From the records below, copy out exactly the lines from the one containing "Task: Open the graph settings sliders icon" to the one containing "Given: Expand the Pensando mode dropdown", both included. Add nothing else.
——————
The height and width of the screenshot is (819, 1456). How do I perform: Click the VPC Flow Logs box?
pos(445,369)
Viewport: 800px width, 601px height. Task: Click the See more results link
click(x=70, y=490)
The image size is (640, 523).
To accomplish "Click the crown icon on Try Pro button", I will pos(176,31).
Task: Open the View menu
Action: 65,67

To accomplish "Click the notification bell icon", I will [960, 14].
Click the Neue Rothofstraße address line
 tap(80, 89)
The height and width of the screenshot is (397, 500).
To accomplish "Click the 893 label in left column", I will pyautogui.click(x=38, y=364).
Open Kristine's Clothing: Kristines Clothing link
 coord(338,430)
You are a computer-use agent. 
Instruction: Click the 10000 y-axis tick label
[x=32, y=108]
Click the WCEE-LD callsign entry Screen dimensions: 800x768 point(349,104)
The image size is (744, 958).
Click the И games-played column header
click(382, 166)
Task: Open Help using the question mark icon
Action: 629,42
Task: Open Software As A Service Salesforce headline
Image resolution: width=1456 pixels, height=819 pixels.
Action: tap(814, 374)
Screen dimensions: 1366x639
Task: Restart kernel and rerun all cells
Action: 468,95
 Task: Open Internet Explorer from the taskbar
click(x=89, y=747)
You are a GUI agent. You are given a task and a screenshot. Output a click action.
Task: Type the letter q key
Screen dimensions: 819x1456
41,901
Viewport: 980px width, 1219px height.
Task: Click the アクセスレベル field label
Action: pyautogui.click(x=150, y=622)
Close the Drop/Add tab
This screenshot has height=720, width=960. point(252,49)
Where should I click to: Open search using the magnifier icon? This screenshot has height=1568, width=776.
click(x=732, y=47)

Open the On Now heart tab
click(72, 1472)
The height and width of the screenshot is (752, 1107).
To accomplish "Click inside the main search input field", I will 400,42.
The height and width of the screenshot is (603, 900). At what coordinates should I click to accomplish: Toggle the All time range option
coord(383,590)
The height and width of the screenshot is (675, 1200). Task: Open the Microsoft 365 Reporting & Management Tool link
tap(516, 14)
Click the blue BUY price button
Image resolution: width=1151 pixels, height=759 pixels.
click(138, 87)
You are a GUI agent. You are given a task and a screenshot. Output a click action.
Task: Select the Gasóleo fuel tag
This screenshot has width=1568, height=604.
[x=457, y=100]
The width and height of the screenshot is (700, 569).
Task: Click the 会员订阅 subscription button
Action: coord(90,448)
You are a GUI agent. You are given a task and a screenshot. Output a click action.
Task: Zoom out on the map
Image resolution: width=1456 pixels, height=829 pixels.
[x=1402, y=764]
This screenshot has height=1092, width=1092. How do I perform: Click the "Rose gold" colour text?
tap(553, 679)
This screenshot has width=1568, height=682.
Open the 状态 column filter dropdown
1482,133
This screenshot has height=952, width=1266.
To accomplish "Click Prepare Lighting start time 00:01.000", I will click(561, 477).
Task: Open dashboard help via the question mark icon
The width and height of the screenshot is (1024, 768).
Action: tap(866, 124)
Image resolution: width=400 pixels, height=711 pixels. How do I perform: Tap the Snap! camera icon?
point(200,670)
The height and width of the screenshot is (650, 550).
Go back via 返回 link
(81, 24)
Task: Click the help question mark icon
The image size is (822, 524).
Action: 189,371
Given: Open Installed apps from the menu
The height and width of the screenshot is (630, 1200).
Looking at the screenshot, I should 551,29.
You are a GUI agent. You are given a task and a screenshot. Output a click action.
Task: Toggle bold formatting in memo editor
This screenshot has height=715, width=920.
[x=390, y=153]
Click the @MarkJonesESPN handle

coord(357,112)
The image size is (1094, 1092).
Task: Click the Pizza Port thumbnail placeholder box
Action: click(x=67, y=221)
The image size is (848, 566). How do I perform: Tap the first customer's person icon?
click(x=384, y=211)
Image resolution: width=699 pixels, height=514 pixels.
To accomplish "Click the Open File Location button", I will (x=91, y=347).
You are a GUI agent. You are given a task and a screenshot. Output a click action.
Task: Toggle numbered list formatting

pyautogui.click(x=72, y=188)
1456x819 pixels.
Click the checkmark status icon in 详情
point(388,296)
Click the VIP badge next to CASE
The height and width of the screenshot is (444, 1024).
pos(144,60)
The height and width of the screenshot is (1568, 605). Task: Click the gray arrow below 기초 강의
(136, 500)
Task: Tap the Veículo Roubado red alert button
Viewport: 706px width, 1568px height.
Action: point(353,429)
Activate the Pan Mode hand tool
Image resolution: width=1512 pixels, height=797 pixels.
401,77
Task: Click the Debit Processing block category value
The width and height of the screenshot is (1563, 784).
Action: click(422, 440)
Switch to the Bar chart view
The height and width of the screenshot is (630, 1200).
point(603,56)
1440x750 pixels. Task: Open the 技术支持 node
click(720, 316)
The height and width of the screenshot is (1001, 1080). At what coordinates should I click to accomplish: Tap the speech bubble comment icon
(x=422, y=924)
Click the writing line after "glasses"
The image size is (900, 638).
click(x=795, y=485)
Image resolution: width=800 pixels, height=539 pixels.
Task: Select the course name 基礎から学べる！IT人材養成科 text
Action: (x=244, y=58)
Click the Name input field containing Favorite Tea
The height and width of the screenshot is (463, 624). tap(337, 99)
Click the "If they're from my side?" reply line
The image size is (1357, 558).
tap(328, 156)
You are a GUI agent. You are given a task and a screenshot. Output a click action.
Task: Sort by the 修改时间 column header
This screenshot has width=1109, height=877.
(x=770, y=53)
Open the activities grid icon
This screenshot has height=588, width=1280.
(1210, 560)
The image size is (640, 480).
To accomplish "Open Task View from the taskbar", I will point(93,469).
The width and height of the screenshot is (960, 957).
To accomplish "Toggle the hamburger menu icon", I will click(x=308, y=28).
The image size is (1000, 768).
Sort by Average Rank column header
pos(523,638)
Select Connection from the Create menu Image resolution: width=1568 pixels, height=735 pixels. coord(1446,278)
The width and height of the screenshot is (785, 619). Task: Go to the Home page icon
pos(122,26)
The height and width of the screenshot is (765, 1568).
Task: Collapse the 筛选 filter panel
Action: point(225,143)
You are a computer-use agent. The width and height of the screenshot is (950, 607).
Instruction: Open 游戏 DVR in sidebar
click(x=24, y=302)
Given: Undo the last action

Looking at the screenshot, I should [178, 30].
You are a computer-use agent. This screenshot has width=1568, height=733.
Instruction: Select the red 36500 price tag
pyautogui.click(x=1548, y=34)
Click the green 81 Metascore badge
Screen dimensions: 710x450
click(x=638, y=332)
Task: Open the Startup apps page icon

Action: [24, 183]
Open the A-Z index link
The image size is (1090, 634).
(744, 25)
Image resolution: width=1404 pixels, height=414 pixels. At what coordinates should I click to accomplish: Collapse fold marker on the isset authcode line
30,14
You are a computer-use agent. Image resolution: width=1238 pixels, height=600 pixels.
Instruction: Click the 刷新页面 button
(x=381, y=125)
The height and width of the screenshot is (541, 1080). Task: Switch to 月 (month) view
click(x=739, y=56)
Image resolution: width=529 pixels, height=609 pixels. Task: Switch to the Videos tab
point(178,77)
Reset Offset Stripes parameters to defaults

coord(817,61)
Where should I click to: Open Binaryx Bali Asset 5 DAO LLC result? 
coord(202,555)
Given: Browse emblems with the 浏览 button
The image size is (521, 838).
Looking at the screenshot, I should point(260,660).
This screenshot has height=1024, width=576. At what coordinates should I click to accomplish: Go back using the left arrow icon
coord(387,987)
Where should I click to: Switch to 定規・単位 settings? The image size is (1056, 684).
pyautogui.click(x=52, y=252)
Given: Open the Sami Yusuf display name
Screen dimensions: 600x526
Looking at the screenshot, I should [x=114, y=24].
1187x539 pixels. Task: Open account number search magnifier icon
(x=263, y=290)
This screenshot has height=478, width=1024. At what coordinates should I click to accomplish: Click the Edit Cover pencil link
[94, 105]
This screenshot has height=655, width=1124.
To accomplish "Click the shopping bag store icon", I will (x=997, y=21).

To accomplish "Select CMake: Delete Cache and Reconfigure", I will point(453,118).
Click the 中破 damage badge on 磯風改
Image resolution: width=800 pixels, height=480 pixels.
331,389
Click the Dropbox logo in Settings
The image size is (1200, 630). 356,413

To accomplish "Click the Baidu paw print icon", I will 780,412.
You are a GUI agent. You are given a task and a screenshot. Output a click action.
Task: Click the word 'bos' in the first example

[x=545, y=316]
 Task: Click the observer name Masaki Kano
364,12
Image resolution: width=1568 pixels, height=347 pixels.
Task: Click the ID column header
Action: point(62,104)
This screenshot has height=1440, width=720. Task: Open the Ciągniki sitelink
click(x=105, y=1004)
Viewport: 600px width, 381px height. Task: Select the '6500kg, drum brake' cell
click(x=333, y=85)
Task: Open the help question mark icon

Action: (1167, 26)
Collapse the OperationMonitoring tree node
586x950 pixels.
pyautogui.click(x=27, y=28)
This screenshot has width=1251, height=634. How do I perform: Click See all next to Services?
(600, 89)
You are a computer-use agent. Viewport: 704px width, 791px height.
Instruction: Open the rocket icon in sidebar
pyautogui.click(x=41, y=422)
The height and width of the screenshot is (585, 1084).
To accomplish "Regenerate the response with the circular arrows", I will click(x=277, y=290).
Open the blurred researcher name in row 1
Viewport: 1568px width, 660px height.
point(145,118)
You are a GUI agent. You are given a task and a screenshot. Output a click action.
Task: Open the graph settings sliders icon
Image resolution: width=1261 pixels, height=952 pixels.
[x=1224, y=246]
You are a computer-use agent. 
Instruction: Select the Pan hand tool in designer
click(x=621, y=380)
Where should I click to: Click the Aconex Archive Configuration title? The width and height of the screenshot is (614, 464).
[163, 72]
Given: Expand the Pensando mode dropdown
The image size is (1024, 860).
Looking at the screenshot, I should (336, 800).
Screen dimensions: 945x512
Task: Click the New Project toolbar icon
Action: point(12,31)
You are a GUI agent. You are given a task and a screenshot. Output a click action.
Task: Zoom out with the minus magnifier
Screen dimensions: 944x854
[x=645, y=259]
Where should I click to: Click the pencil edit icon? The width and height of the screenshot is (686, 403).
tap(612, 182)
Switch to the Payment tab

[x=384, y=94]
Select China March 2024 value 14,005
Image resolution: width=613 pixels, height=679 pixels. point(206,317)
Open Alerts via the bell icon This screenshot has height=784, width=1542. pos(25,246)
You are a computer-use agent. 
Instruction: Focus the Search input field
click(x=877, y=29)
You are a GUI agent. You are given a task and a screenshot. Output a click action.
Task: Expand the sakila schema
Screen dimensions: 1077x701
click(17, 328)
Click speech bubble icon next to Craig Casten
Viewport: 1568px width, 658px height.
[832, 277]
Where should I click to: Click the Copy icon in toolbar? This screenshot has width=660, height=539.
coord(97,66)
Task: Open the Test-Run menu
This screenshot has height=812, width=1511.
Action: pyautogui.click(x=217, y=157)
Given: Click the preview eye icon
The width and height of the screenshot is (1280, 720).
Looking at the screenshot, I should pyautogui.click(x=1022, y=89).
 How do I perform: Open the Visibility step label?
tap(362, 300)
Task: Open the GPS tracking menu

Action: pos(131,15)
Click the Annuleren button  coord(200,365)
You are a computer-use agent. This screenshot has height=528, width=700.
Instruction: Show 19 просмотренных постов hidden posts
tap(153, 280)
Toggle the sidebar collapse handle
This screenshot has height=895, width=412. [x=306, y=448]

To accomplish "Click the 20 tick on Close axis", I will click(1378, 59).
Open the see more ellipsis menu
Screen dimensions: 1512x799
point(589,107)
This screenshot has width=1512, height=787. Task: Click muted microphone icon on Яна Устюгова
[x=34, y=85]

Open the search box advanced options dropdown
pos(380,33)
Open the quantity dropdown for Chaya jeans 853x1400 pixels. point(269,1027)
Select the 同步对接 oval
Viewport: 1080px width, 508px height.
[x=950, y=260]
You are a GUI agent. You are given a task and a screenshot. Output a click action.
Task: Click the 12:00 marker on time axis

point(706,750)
——————
▶ Expected answer:
Task: Open the graph settings sliders icon
Image resolution: width=1261 pixels, height=952 pixels.
[x=1224, y=246]
You are a computer-use agent. 
Instruction: Select the Pan hand tool in designer
click(x=621, y=380)
Where should I click to: Click the Aconex Archive Configuration title? The width and height of the screenshot is (614, 464).
[163, 72]
Given: Expand the Pensando mode dropdown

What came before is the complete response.